I do not feel you need a lot of buttons if you implement those two changes (making the dropdown selection not actually change the stepper state, and making the Jump button activate the movement). That plus the other stepper fix would make things much more usable.

jbclements commented 6 years ago

On Nov 21, 2017, at 7:20 PM, Paul Nijjar notifications@github.com wrote:

On Mon, Nov 20, 2017 at 07:03:23PM +0000, John Clements wrote:

First off: I’m delighted that you’re using the stepper!

I am mostly writing on behalf of my students. They have been struggling this term.

Second: I’m sorry that the interface is so sub-optimal!

To answer your specific question: you can jump forward by one application step as many times as you want; just select “Jump to next application step” from the pull-down menu again, and it will jump forward again. You can repeat this as many times as you like.

I re-checked this. On my Linux netbook this does not work. On the Macs in the student labs, it does. Something is inconsistent.

See if you can give me a specific set of steps for reproducing this on a Linux machine; I’d be happy to try to reproduce it.

Also, in re: “jump to beginning of selected”; if a section of the code is selected in the definitions window, then choosing “jump to beginning of selected” should jump to a step involving that piece of code.

HOWEVER: I understand that this violates typical interface expectations; we expect selection in drop-down menus not to trigger a change, but to change the meaning of a button-click somewhere else. I think that the right solution is probably to put lots of buttons at the top of the stepper window; tooltips would be an absolute necessity, but you’d also want someone to design decent graphics for the buttons.

Let me know what your thoughts on this are.

There is a label called "Jump...". If this label was replaced by a button then people could navigate the stepper more easily. One of the dropdowns could be something like "Jump forward 50 steps". Then when you select a dropdown nothing should happen; instead the user should press the "Jump" button to make things go.

I do not feel you need a lot of buttons if you implement those two changes (making the dropdown selection not actually change the stepper state, and making the Jump button activate the movement). That plus the other stepper fix would make things much more usable.

Thanks for your input!

John Clements

pnijjar commented 6 years ago

I re-checked this. On my Linux netbook this does not work. On the Macs in the student labs, it does. Something is inconsistent.

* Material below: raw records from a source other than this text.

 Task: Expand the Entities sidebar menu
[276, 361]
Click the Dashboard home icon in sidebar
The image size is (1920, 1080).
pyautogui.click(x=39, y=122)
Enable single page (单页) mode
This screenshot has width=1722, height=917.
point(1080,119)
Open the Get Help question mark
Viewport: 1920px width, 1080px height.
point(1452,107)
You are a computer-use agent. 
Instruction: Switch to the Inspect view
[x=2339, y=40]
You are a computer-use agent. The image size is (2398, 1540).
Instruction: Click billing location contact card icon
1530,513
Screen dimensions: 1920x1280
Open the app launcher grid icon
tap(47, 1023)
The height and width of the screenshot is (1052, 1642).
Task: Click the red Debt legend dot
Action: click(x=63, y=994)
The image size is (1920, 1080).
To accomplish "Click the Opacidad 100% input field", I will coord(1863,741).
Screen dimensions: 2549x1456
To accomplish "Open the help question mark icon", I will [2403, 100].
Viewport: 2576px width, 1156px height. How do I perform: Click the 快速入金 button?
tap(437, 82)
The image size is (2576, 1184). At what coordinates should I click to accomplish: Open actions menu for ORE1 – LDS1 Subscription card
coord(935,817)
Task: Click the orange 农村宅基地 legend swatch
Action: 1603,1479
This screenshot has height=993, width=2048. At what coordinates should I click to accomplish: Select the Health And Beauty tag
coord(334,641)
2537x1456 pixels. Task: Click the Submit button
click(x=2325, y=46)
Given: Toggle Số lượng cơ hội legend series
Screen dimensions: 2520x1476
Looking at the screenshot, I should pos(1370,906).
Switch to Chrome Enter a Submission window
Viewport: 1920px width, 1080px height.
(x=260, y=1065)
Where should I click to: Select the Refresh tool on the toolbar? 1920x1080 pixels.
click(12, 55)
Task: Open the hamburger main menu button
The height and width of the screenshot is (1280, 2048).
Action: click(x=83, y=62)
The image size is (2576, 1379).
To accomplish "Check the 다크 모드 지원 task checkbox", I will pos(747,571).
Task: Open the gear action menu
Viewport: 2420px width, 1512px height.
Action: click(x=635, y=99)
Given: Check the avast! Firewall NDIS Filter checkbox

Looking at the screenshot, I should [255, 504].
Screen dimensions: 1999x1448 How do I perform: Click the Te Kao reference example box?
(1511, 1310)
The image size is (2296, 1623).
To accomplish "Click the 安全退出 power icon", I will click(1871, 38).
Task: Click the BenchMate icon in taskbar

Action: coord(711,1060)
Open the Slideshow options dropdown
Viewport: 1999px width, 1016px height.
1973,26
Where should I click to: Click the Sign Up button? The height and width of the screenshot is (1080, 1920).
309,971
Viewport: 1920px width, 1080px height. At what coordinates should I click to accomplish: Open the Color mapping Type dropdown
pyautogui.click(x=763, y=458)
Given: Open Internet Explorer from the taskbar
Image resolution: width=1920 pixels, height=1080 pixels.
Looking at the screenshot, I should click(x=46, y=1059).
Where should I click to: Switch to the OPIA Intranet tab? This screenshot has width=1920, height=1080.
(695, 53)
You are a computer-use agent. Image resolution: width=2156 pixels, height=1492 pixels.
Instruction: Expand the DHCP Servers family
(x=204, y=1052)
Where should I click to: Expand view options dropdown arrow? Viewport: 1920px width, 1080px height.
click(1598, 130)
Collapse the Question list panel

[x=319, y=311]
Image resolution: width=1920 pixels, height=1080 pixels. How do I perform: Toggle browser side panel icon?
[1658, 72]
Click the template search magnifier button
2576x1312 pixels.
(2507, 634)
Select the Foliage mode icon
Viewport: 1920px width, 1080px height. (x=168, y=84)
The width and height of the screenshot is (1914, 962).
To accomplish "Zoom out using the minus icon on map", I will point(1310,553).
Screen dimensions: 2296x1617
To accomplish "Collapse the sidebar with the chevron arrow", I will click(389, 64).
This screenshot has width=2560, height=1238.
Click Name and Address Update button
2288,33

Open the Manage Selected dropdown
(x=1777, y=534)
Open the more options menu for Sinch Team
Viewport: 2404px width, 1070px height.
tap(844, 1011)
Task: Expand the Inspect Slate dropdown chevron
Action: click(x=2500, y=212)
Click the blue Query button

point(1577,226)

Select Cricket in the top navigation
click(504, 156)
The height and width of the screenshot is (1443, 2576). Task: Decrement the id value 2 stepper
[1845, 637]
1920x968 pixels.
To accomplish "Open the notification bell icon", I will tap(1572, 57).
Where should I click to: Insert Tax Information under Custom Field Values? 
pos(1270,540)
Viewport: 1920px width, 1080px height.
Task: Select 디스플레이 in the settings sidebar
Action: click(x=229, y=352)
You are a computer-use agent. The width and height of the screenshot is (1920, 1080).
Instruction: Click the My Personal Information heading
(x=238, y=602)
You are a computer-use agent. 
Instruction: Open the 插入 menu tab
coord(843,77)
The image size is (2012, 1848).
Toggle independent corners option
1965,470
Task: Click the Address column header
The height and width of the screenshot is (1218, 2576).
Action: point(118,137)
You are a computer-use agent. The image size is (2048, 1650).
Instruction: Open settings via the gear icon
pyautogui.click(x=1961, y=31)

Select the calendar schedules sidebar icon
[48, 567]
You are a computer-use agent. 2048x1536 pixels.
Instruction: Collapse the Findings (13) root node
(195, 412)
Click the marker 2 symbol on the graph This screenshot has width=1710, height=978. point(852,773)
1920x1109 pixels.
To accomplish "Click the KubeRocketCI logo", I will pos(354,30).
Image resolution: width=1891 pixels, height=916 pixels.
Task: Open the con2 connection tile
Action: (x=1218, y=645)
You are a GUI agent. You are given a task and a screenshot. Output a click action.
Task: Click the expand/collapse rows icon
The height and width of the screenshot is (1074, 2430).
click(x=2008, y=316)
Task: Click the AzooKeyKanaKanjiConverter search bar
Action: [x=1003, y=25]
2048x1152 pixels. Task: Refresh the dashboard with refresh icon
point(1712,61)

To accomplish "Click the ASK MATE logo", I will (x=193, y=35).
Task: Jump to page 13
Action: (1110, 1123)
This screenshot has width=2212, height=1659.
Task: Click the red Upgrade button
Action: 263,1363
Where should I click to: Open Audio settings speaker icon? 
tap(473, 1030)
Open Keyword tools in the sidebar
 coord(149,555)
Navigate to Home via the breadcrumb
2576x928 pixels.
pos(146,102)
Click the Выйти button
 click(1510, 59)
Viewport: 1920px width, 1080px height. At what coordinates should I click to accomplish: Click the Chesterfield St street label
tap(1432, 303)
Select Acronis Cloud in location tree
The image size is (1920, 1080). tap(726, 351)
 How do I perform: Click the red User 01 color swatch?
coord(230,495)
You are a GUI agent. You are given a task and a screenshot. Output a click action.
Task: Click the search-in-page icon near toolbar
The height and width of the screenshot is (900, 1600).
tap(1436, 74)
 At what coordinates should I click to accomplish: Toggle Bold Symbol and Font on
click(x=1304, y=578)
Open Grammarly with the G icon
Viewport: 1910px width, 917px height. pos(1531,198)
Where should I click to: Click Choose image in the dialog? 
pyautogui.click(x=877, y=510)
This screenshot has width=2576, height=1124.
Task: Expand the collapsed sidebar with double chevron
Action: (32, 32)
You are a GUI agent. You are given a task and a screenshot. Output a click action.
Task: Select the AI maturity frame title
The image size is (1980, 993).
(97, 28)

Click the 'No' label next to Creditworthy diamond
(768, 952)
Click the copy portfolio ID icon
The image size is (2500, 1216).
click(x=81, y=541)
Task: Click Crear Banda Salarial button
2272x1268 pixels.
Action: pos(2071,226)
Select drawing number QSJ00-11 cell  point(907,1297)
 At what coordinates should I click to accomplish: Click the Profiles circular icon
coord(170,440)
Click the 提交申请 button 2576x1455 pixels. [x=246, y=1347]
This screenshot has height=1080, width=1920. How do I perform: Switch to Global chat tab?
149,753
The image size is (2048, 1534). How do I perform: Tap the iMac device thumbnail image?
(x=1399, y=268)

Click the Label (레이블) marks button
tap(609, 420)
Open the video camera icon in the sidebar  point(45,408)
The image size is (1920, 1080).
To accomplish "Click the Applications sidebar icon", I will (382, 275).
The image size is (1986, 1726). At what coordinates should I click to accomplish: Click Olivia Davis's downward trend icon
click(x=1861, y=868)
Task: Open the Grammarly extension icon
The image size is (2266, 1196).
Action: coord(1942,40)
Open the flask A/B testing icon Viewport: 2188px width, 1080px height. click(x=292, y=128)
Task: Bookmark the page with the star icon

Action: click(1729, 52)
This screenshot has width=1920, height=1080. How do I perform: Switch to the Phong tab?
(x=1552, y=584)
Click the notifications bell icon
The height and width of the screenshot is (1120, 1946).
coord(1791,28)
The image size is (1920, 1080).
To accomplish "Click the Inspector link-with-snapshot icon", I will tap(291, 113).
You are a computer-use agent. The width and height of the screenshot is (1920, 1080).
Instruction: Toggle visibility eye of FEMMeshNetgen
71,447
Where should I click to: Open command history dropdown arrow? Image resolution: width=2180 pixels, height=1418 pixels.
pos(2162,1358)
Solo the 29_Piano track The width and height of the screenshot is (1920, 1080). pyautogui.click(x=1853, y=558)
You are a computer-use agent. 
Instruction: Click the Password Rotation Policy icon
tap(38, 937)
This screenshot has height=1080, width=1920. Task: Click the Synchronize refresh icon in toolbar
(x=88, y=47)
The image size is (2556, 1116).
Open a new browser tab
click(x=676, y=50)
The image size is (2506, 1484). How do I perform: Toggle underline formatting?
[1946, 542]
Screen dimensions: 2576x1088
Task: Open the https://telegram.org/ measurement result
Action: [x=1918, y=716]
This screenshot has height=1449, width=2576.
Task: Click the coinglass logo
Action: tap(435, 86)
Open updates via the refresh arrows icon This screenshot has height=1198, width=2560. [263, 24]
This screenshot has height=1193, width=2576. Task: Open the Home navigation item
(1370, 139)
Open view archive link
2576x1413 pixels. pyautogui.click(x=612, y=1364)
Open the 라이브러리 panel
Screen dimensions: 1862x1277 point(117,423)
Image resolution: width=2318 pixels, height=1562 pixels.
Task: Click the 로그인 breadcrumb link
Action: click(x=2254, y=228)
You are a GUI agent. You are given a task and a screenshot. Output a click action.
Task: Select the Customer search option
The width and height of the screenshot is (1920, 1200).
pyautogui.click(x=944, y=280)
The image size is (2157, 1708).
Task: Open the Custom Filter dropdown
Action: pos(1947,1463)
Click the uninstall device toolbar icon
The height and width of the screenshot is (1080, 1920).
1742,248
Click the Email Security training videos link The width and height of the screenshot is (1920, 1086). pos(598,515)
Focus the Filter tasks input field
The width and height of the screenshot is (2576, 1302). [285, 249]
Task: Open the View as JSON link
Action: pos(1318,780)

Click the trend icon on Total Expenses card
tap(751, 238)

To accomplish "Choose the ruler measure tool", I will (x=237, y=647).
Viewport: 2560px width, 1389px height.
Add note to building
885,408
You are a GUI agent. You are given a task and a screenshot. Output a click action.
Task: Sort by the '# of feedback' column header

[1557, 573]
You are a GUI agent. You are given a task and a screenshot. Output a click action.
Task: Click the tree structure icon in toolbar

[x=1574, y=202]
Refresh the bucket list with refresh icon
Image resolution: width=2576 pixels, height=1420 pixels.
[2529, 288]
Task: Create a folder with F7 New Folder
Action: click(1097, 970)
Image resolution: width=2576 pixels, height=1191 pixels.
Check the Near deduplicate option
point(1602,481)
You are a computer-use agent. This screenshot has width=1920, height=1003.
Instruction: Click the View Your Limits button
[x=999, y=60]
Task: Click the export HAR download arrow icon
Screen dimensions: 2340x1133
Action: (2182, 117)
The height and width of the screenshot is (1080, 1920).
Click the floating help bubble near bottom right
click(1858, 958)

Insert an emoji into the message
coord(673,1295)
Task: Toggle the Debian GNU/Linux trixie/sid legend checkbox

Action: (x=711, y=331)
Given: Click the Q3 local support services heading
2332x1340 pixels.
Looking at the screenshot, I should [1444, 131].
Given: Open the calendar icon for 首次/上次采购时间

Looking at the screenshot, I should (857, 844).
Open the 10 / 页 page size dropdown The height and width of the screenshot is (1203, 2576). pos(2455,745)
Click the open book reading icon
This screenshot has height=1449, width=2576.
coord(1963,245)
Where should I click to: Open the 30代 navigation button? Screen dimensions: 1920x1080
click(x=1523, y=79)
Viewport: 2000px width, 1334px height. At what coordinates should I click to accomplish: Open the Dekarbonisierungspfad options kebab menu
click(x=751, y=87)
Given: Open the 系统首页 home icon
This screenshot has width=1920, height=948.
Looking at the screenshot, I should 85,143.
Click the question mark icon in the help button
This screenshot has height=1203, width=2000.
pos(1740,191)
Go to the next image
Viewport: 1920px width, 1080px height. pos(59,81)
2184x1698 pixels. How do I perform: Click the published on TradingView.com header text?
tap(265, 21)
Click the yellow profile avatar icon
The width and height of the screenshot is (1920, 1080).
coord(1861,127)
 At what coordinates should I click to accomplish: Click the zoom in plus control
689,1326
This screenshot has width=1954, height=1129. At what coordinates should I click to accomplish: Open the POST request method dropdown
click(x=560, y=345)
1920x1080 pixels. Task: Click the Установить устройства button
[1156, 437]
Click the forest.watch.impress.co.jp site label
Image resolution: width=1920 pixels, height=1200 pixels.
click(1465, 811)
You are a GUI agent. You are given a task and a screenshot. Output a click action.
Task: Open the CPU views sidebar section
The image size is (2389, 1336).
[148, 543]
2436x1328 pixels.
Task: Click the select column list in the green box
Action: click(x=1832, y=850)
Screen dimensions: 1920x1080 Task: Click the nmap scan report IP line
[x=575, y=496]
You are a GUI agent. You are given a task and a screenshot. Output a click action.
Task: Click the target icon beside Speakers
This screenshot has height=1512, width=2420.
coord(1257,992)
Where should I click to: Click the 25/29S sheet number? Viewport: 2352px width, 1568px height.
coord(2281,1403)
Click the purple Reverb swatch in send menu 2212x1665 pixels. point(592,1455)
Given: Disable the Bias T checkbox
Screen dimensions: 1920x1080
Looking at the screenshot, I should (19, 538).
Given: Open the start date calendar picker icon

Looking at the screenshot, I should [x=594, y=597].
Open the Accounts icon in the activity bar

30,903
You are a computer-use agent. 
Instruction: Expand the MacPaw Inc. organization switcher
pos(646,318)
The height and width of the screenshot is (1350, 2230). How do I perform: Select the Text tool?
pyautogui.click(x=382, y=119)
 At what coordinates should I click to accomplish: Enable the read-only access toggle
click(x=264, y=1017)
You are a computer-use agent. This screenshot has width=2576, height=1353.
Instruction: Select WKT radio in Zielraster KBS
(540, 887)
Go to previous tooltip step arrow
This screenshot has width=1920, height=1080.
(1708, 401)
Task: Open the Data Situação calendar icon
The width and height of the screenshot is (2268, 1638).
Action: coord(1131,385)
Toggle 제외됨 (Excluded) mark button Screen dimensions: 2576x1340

See if you can give me a specific set of steps for reproducing this on a Linux machine; I’d be happy to try to reproduce it.

Okay. I reproduced this on a different machine with a different desktop environment.

Here is the program I used, if you care:

(define (sum-numbers numlist)
  (cond
    [(empty? numlist) 0]
    [else (+ (first numlist) (sum-numbers (rest numlist)))]))

(sum-numbers (list 0 1 2 3 4 5))
jbclements commented 6 years ago

Okay, that makes sense. Even if I can't reproduce this (I haven't tried today), it makes sense that some window managers wouldn't send another "select" event for the re-selection of the same dropdown menu entry. It sounds like the solution to this problem is to overhaul the interface in a more dramatic way.